R&N : Pourriez-vous nous parler de ses célèbres Exercices Spirituels ? À qui sont-ils destinés ?

Abbé Laurent : Ces célèbres Exercices recueillent toute la substance de la façon dont Saint Ignace entend servir les âmes pour les aider à suivre leur Seigneur. Ils sont destinés à tous ceux qui veulent bien s’y consacrer, c’est-à-dire ceux qui veulent faire un temps de retraite spirituelle et aussi continuer dans le monde à exercer leur âme dans la pratique des vertus et le choix de la volonté divine.

En pratique ces Exercices sont conçus en 4 temps, dits quatre semaines car ils durent idéalement 30 jours. Ils peuvent aussi être donnés en moins de temps, 5, 8 ou 10 jours, en temps fractionnés et dans le monde… selon une souplesse expérimentée par leur fondateur lui-même dès le début et pratiquée dans la Compagnie de Jésus au fur et à mesure du temps.

Ces quatre temps font parcourir au retraitant un chemin spirituel exigeant dont le fruit sera le mouvement libre de l’âme qui s’unit au Seigneur. La première semaine correspond à la voie purgative de la vie spirituelle durant laquelle on médite son péché afin de mieux s’en séparer ; elle se termine habituellement par une sérieuse confession générale. La deuxième semaine correspond à une voie illuminative durant laquelle on se met à l’écoute du Seigneur (de « l’Appel du Roi » aux choix à poser – « L’Élection » - en passant par le discernement du bien et du mal). La troisième semaine correspond à la voie unitive de la vie spirituelle en entrant dans le combat avec Dieu dont on médite la vie terrestre dans sa Passion (temps dur qui confirme naturellement notre choix posé en fin de seconde semaine). Enfin la quatrième semaine nous fait persévérer dans cette voie unitive en suivant Notre Seigneur, de sa Résurrection à son Ascension au ciel, tout ceci nous étant donné à comprendre dans un surcroît d’amour.

Il reste à noter que la modalité de réaliser ces Exercices peut varier non seulement dans sa temporalité, comme nous l’avons déjà dit, mais aussi dans son expression. Il existe des Exercices accompagnés personnellement et que l’on reçoit d’un directeur spirituel, des Exercices prêchés pour plusieurs par un Directeur qui peut aussi vous recevoir en particulier pour vous accompagner ; enfin, il existe de nombreuses retraites qui s’inspirent des principes des Exercices pour vous guider dans une démarche spirituelle non directement dictée par la lettre du texte de Saint Ignace, mais en s’y inspirant plus ou moins.

R&N : Les Exercices Spirituels de Saint Ignace ont souvent été conseillés par les papes. Pour autant, pensez-vous qu’ils soient à proscrire pour certaines personnes ?

Abbé Laurent : Aucun autre moyen spirituel dans l’Église ne s’est vu crédité de tant d’encouragements pontificaux et de bénédictions diverses. De Paul III qui approuva la Compagnie de Jésus du vivant de Saint Ignace au Saint-Père actuel qui en est lui-même issu, on ne compte plus les encouragements du Magistère.

■ ■ ■

CONSIGNE 1 » Comptez les lignes de la liste qui contiennent le mot « dimensions ». Donnez seulement ce nombre.
La liste qui suit n'a aucun lien avec l'extrait.

■ ■ ■

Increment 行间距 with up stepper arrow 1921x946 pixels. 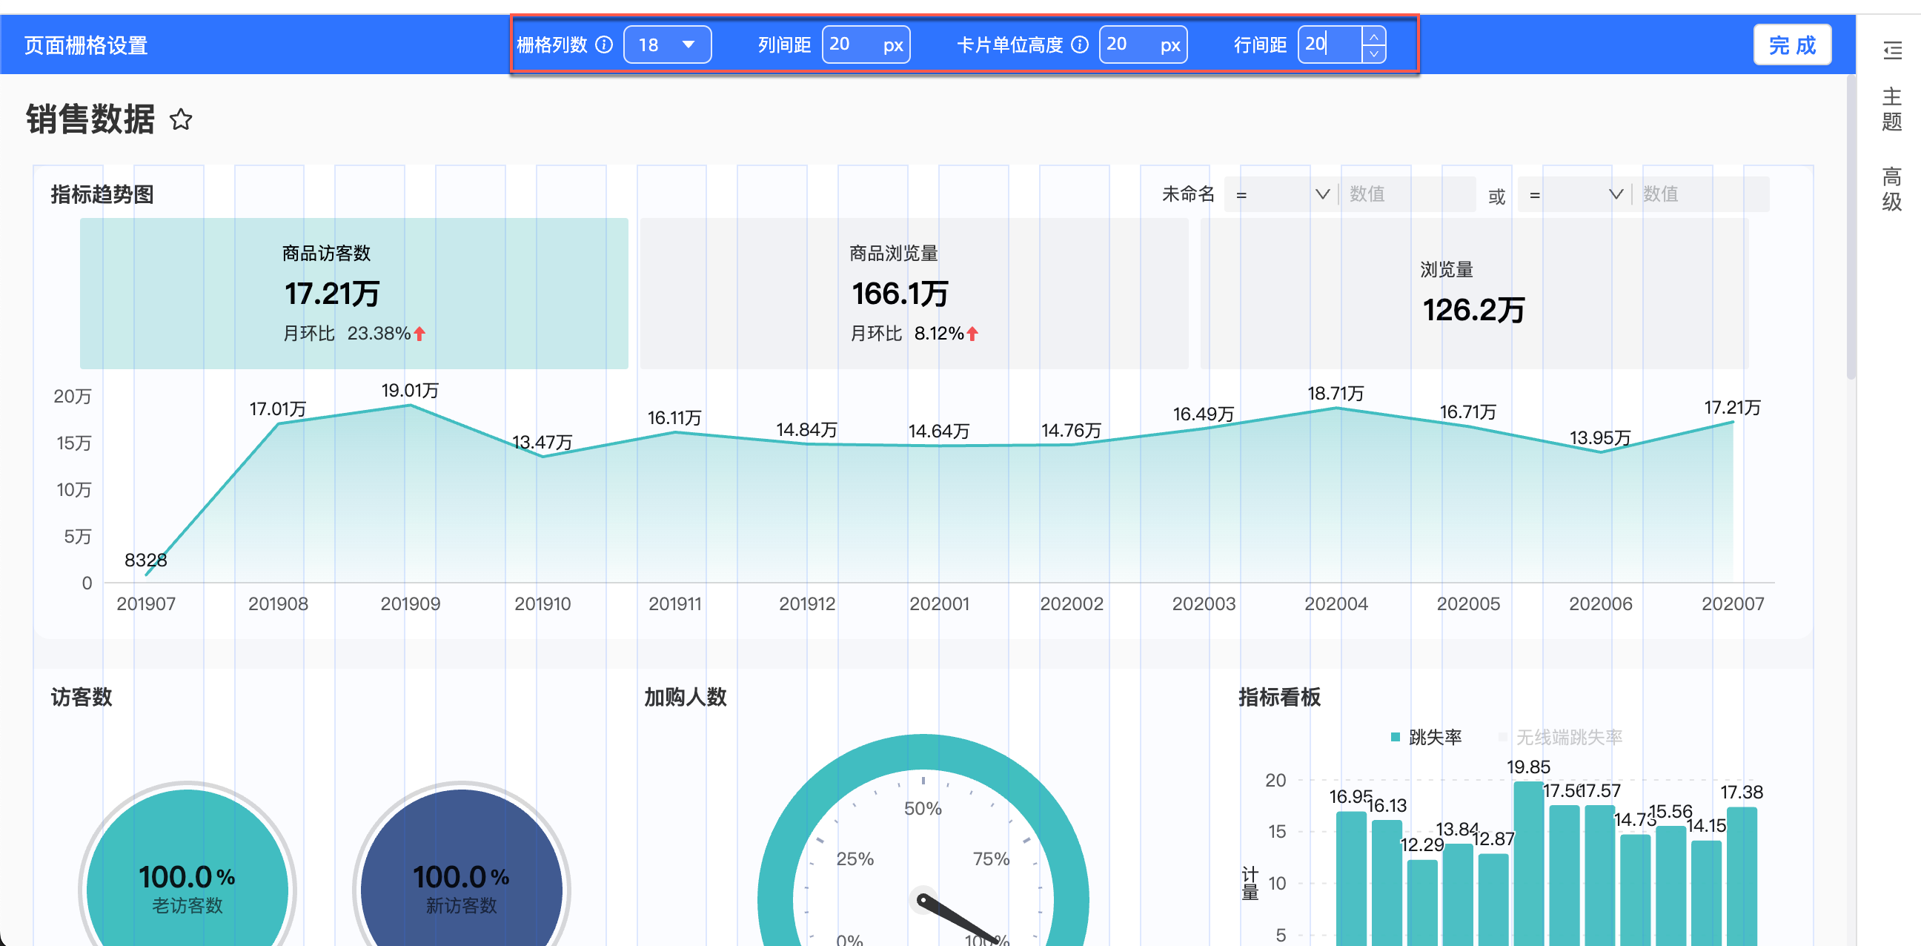(x=1374, y=37)
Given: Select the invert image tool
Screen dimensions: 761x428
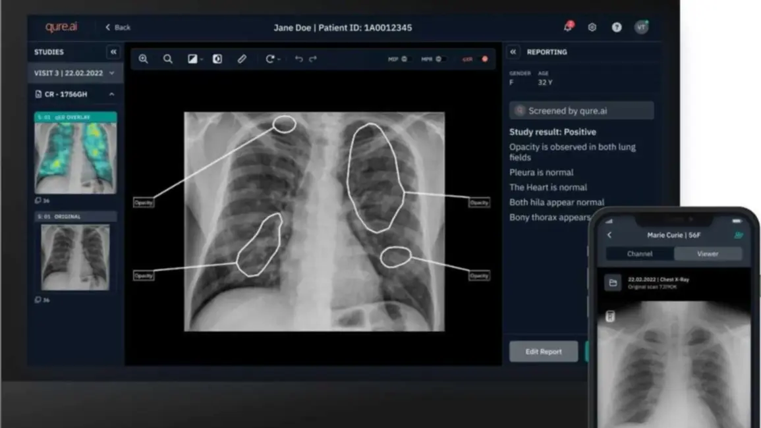Looking at the screenshot, I should pyautogui.click(x=217, y=59).
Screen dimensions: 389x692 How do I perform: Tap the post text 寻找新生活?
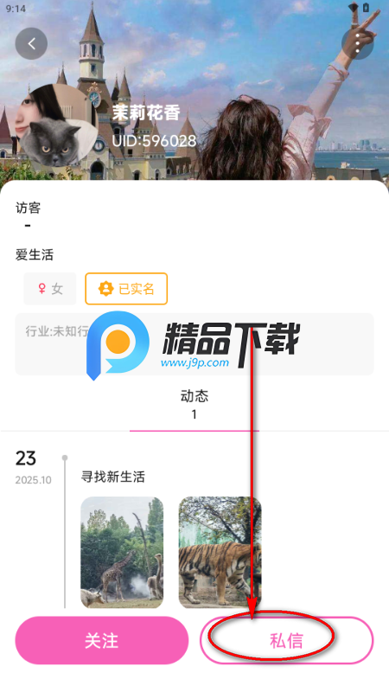(113, 477)
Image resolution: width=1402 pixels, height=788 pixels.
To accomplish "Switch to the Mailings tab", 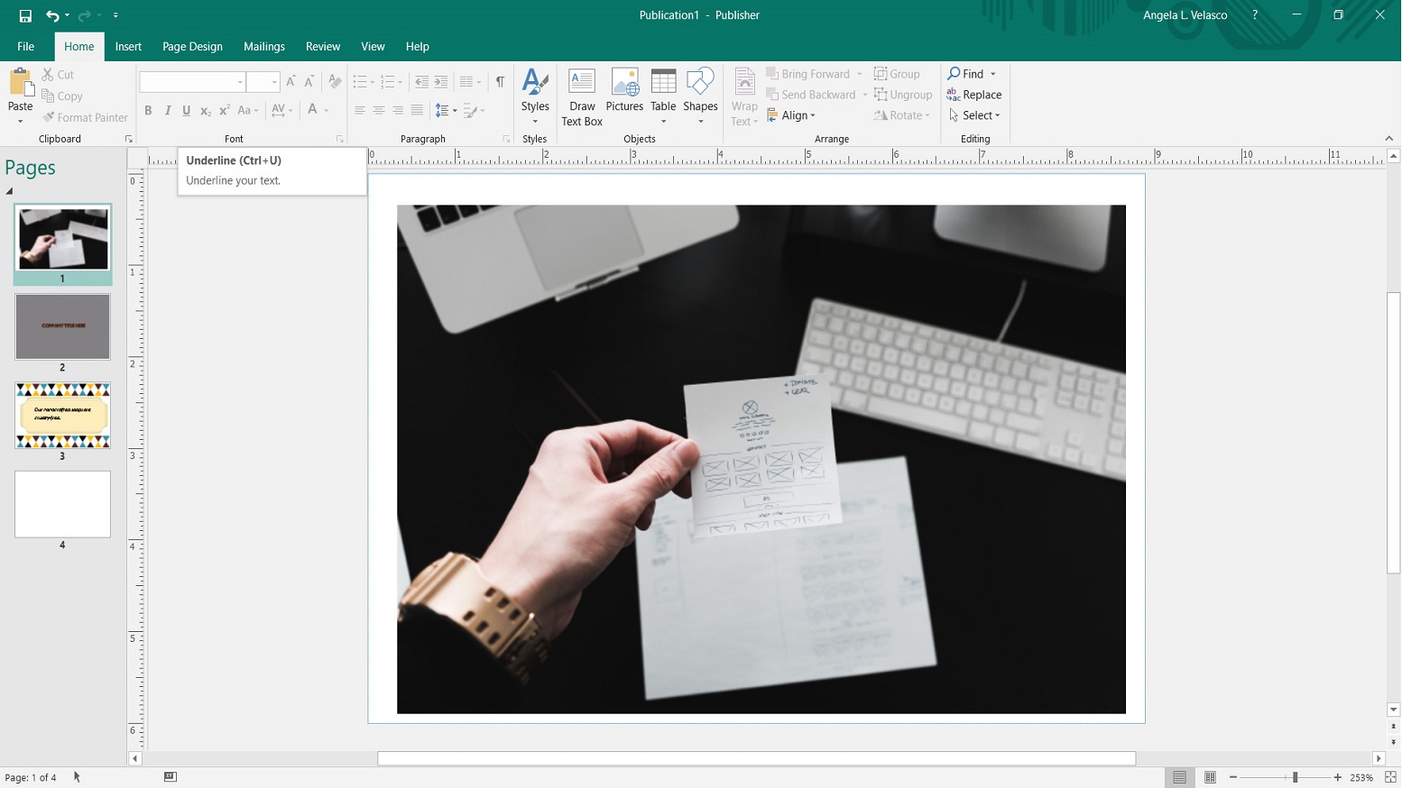I will 263,46.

■ ■ ■

CONSIGNE 2 » Recopiez le passage de l'extrait sur les Exercices spirituels qui va de « Il reste à noter » jusqu'à « plus ou moins. » inclus.

CORRIGÉ 1 » 2

CORRIGÉ 2 »
Il reste à noter que la modalité de réaliser ces Exercices peut varier non seulement dans sa temporalité, comme nous l’avons déjà dit, mais aussi dans son expression. Il existe des Exercices accompagnés personnellement et que l’on reçoit d’un directeur spirituel, des Exercices prêchés pour plusieurs par un Directeur qui peut aussi vous recevoir en particulier pour vous accompagner ; enfin, il existe de nombreuses retraites qui s’inspirent des principes des Exercices pour vous guider dans une démarche spirituelle non directement dictée par la lettre du texte de Saint Ignace, mais en s’y inspirant plus ou moins.